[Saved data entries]
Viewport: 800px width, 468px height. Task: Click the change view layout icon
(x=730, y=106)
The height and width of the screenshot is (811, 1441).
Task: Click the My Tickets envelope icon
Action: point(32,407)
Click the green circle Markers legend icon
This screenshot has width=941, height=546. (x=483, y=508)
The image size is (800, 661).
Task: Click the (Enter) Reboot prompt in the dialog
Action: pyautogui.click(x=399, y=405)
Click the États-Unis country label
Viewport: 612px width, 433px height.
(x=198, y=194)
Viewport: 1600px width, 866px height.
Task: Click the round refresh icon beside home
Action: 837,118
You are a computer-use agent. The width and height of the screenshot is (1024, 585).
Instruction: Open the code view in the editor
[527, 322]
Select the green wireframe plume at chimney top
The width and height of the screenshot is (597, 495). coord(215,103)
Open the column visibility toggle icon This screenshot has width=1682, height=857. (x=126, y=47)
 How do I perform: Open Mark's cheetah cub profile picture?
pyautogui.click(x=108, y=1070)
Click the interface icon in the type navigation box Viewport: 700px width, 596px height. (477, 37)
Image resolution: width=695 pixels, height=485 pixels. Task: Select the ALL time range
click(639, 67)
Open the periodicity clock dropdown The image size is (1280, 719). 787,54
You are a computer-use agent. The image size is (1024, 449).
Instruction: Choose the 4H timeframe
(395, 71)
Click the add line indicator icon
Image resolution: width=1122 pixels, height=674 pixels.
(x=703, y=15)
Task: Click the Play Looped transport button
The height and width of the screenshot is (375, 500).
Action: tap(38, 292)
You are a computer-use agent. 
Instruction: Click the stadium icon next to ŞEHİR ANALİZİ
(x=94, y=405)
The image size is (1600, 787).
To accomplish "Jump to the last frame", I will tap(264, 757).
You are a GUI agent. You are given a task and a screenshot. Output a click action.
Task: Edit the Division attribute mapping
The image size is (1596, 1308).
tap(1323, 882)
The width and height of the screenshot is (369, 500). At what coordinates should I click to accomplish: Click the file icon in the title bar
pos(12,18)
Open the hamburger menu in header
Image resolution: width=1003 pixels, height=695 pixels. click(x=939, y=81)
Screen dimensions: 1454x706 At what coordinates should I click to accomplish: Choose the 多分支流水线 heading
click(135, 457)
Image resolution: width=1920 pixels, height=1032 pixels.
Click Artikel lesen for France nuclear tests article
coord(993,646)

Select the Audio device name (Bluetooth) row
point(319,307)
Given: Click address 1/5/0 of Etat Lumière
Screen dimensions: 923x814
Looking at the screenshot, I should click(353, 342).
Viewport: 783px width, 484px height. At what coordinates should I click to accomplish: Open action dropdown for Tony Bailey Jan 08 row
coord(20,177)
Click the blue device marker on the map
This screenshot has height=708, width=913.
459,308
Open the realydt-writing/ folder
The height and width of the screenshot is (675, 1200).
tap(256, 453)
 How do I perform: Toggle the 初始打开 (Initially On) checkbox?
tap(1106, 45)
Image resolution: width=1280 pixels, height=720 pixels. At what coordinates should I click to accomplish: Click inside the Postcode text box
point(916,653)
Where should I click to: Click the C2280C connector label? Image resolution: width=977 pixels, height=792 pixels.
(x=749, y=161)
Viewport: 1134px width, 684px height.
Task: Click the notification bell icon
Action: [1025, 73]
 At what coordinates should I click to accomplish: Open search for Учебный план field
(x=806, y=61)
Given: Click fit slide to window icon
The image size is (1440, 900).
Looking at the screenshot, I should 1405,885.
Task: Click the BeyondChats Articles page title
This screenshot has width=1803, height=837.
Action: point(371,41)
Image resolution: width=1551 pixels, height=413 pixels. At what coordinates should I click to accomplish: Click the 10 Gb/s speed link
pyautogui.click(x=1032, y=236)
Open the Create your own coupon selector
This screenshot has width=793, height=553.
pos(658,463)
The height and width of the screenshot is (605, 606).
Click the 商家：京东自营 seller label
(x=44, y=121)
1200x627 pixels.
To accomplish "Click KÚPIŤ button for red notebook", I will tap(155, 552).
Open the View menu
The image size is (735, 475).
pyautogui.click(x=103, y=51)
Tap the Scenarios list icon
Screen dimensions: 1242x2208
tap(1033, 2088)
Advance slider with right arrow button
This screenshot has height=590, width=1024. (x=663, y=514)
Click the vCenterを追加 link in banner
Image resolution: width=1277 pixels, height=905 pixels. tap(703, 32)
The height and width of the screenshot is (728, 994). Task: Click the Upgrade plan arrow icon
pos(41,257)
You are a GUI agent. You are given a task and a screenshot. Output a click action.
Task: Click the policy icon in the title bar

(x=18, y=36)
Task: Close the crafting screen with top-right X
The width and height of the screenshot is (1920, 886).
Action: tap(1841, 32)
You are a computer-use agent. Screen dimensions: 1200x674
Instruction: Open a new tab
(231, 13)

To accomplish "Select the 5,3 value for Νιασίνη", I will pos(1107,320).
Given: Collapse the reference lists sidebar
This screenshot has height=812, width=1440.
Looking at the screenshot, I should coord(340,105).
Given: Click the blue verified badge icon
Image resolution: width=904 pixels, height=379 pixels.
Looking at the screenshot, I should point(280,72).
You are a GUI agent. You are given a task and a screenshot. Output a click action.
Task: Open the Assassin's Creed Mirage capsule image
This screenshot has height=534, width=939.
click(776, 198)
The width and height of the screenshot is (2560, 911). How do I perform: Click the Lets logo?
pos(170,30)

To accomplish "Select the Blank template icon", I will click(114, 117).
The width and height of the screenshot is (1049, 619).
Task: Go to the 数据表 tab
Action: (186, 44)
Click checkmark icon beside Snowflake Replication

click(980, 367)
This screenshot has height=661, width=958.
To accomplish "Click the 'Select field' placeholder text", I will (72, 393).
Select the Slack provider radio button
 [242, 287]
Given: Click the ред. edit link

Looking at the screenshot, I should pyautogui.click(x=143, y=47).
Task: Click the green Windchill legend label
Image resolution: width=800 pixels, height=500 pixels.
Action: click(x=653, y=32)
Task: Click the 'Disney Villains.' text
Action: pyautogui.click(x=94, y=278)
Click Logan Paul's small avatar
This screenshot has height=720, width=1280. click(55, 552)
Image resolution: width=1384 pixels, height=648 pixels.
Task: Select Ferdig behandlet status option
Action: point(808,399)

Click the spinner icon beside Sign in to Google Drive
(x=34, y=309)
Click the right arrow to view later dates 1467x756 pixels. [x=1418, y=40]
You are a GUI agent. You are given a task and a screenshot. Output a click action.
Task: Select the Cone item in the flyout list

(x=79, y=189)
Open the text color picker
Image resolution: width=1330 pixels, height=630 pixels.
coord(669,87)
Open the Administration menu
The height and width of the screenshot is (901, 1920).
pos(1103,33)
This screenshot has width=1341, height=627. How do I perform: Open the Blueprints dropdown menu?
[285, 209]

__ACTIVITY__. Copy the lines above exactly, from the very first through the one containing "Open the column", and include no other line.

__EXERCISE RESPONSE__.
Viewport: 800px width, 468px height. Task: Click the change view layout icon
(x=730, y=106)
The height and width of the screenshot is (811, 1441).
Task: Click the My Tickets envelope icon
Action: point(32,407)
Click the green circle Markers legend icon
This screenshot has width=941, height=546. (x=483, y=508)
The image size is (800, 661).
Task: Click the (Enter) Reboot prompt in the dialog
Action: pyautogui.click(x=399, y=405)
Click the États-Unis country label
Viewport: 612px width, 433px height.
(x=198, y=194)
Viewport: 1600px width, 866px height.
Task: Click the round refresh icon beside home
Action: 837,118
You are a computer-use agent. The width and height of the screenshot is (1024, 585).
Instruction: Open the code view in the editor
[527, 322]
Select the green wireframe plume at chimney top
The width and height of the screenshot is (597, 495). coord(215,103)
Open the column visibility toggle icon This screenshot has width=1682, height=857. (x=126, y=47)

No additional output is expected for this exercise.